◆ EXTRACT TO READ
Deleveraging in the Eurozone

Vincent O’Sullivan and I have some thoughts on the issue for VoxEU here.

By Stephen Kinsella

Senior Lecturer in Economics at the University of Limerick.

19 replies on “Deleveraging in the Eurozone”

I’ve a couple of question: Re

In the aggregate, European banks need to raise €114.7 billion as an exceptional, temporary capital buffer against sovereign debt exposures and to ensure their individual Core Tier 1 capital ratio reaches 9% of risk-weighted assets by the end of June 2012.

Question 1: Does Basil 111 conformance require greater conformance than 9% mentioned above?

Re

So far, most assets have been sold at close to market value, and it seems unlikely that banks (or indeed, governments) will let assets go at any price in an effort to raise capital in the short run.

This stand-off raises the probability of public bailouts in 2012 for a number of weaker Eurozone banks in particular, as they face a number of other challenges in raising capital through private sources.

First, management may hesitate to raise capital through a rights issue given the depressed nature of their stock— the average European bank’s equity is trading at only about 60% of its book value.

Question 2: I’ve a handle on Tier 1 capital ratios. Re stress testing, do the tools/methods for analysing conformity to above Tier 1 ratios ensure no possibility of Bed and breakfasting of assets between banks.

◆ TASK DIRECTIONS
Please explain why, according to the post on deleveraging in the Eurozone, bank management may be reluctant to raise capital through a rights issue. Answer in one to three sentences.

◆ INFORMATION SUPPLIED
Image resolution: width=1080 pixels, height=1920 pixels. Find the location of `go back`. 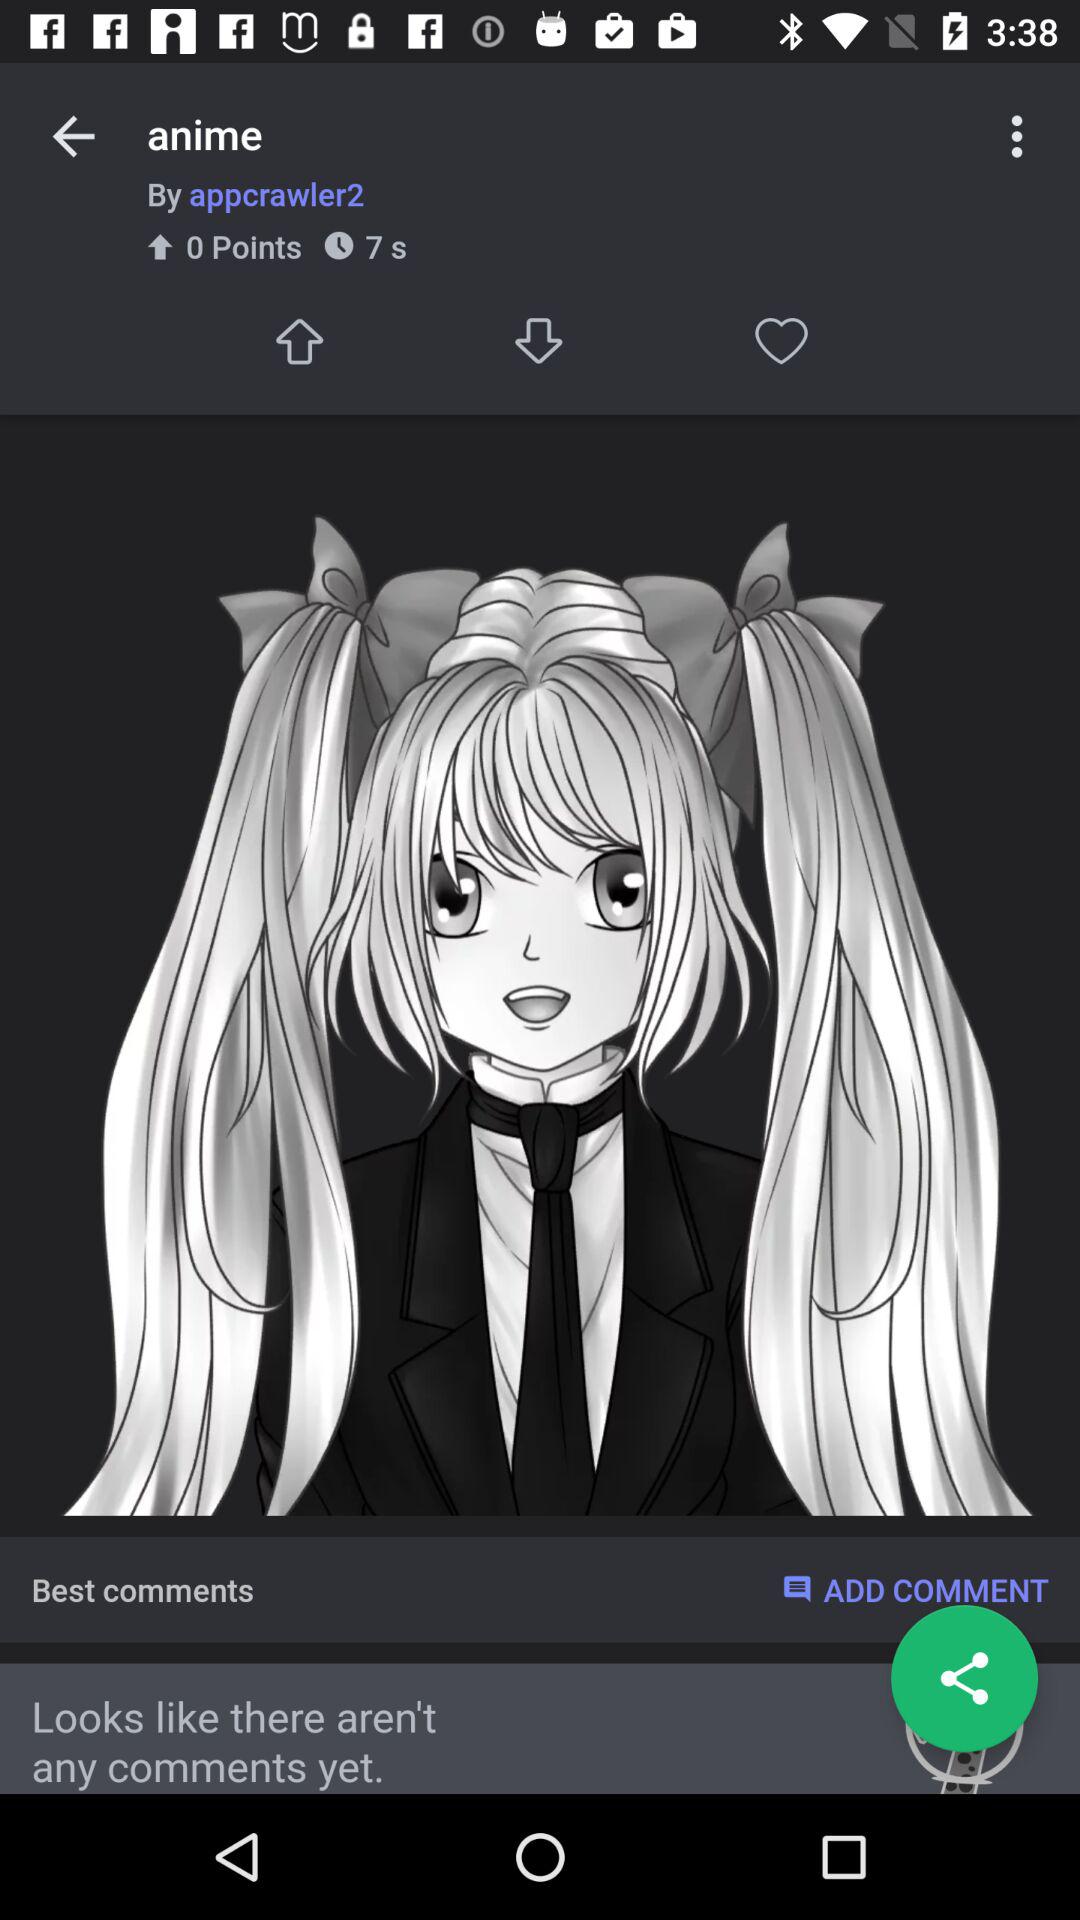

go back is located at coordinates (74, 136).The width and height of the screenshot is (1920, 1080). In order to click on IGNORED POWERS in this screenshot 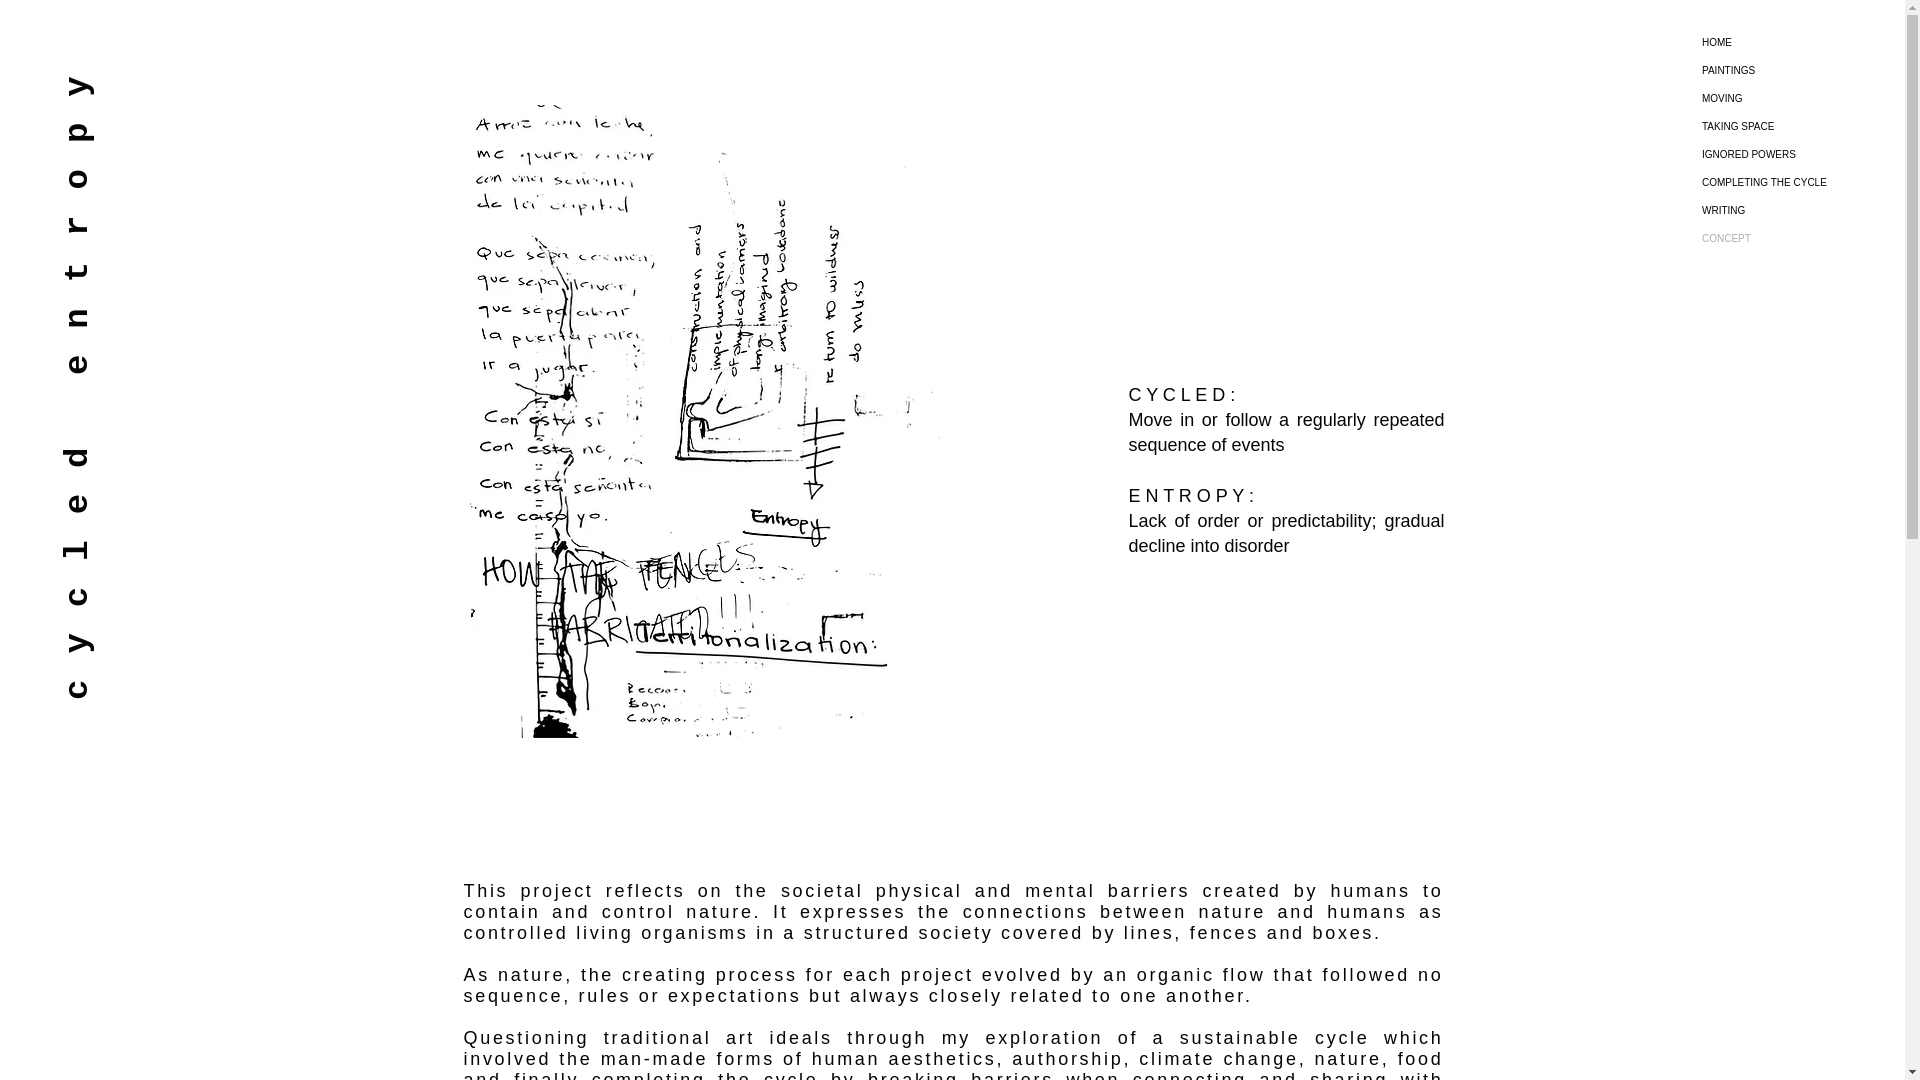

◆ FINISHED TASK
Bank stock is depressed: the average European bank's equity is trading at only about 60% of its book value. This is the first of several challenges that weaker Eurozone banks face in raising capital from private sources.